The synthetic route of 6575-11-7 has been constantly updated, and we look forward to future research findings.

Reference of 103146-26-5, These common heterocyclic compound, 103146-26-5, name is 4-(4-(Dimethylamino)-1-(4-fluorophenyl)-1-hydroxybutyl)-3-(hydroxymethyl)benzonitrile hydrobromide, its traditional synthetic route has been very mature, but the traditional synthetic route has various shortcomings, such as complicated route, low yield, poor purity, etc, below Introduce a new synthetic route.
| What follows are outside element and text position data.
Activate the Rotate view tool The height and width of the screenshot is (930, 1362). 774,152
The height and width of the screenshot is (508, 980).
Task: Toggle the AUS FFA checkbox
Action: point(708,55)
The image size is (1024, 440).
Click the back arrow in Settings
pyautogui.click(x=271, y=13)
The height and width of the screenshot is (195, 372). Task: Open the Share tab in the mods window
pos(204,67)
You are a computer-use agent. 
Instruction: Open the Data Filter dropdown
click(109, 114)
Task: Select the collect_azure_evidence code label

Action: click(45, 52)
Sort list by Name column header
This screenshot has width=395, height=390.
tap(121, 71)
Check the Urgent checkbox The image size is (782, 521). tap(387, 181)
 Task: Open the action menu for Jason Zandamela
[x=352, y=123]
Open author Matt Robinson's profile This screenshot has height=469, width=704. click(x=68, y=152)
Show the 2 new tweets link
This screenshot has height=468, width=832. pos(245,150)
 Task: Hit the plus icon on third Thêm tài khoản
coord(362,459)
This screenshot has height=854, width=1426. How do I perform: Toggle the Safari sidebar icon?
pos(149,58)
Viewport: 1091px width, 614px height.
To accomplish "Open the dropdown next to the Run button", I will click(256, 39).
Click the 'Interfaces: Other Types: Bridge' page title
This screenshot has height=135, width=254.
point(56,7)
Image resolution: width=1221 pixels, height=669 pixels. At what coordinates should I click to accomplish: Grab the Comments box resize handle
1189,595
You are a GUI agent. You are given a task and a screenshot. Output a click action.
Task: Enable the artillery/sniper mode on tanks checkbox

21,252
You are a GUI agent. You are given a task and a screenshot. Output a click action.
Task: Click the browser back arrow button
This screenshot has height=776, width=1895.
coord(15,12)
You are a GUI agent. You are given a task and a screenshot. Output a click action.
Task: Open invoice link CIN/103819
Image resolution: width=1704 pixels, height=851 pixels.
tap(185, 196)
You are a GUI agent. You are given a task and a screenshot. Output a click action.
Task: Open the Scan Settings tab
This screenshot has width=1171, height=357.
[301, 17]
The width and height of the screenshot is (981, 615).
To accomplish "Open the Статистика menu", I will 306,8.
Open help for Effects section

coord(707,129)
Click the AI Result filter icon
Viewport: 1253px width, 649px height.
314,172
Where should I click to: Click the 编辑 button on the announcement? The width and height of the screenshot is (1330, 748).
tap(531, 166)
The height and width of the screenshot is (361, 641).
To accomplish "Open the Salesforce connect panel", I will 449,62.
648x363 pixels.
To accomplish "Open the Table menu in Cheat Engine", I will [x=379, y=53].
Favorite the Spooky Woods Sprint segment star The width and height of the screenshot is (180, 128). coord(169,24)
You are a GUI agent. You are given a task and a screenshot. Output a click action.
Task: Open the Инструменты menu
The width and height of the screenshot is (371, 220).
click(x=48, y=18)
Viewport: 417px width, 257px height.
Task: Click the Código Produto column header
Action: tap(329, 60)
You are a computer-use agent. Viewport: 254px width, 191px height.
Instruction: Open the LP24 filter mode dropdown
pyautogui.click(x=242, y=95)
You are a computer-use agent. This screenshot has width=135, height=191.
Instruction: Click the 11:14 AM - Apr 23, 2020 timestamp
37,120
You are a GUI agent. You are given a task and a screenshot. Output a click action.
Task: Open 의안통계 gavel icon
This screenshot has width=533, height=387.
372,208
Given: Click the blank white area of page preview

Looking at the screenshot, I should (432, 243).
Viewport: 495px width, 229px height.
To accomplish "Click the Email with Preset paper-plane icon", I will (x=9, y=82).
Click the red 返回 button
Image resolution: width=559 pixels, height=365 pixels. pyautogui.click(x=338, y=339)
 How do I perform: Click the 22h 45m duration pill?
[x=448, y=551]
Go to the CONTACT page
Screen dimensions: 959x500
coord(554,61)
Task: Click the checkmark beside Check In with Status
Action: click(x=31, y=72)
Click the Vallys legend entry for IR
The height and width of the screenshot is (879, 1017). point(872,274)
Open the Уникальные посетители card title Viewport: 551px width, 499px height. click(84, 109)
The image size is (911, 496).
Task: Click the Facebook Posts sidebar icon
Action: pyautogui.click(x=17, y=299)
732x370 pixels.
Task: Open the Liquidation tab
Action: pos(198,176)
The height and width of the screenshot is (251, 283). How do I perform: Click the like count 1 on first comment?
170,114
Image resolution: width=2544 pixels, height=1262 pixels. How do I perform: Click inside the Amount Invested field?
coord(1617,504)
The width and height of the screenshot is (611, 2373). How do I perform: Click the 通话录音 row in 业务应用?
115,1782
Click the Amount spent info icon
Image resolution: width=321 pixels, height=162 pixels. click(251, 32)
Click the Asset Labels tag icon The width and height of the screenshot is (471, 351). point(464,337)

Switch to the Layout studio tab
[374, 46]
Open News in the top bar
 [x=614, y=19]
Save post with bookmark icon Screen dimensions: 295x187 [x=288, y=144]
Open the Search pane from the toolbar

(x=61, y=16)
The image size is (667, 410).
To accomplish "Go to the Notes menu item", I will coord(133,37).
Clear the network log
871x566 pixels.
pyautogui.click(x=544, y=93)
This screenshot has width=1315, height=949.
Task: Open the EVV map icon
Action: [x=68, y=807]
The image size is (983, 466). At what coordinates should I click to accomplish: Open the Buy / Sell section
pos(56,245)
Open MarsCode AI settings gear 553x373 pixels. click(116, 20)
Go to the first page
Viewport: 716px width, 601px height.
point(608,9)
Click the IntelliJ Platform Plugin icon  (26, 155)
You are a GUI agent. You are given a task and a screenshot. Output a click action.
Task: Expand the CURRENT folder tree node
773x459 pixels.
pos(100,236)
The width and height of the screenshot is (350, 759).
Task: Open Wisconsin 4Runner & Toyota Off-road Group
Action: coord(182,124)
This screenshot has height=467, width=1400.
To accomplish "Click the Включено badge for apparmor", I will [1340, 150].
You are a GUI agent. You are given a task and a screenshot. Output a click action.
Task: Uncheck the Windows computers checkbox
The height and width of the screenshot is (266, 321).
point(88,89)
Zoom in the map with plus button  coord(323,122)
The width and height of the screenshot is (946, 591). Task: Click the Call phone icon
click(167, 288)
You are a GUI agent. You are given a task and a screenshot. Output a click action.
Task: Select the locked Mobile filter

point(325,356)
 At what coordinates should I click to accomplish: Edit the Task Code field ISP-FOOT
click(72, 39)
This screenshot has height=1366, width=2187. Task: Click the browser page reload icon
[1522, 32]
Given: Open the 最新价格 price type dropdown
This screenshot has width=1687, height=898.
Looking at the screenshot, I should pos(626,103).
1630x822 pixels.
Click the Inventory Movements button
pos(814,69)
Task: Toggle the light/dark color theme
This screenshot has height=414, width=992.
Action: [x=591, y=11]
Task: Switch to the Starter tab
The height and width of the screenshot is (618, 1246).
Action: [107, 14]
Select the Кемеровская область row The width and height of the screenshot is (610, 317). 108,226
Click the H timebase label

The hydrobromide salt of racemic 4-[4-(dimethylamino)-1-(4′-fluorophenyl)-1-hydroxy-butyl]-3-(hydroxymethyl)-benzonitrile (50 g) was placed into a round bottom flask. Ethyl acetate (125 mL) was added and the mixture was stirred at 25-35 C. Aqueous sodium carbonate solution (19 g in 125 mL water) was added and the mixture was stirred at about 25-35 C. for 20 minutes. The layers were separated. The aqueous layer was extracted with ethyl acetate (125 mL). The organic layers were combined and washed with water (125 mL) followed by 10% sodium chloride solution (125 mL). The organic layer was evaporated under reduced pressure.

The synthetic route of 103146-26-5 has been constantly updated, and we look forward to future research findings.